▸ Exercise description
Every entry must be transcribed without alteration.

[Pixel coordinate grounding data]
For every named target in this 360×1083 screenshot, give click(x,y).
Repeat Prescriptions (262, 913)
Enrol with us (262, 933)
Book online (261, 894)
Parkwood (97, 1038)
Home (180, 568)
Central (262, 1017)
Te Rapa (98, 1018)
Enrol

▸ The completed task
For every named target in this 360×1083 screenshot, give click(x,y).
Repeat Prescriptions (262, 913)
Enrol with us (262, 933)
Book online (261, 894)
Parkwood (97, 1038)
Home (180, 568)
Central (262, 1017)
Te Rapa (98, 1018)
Enrol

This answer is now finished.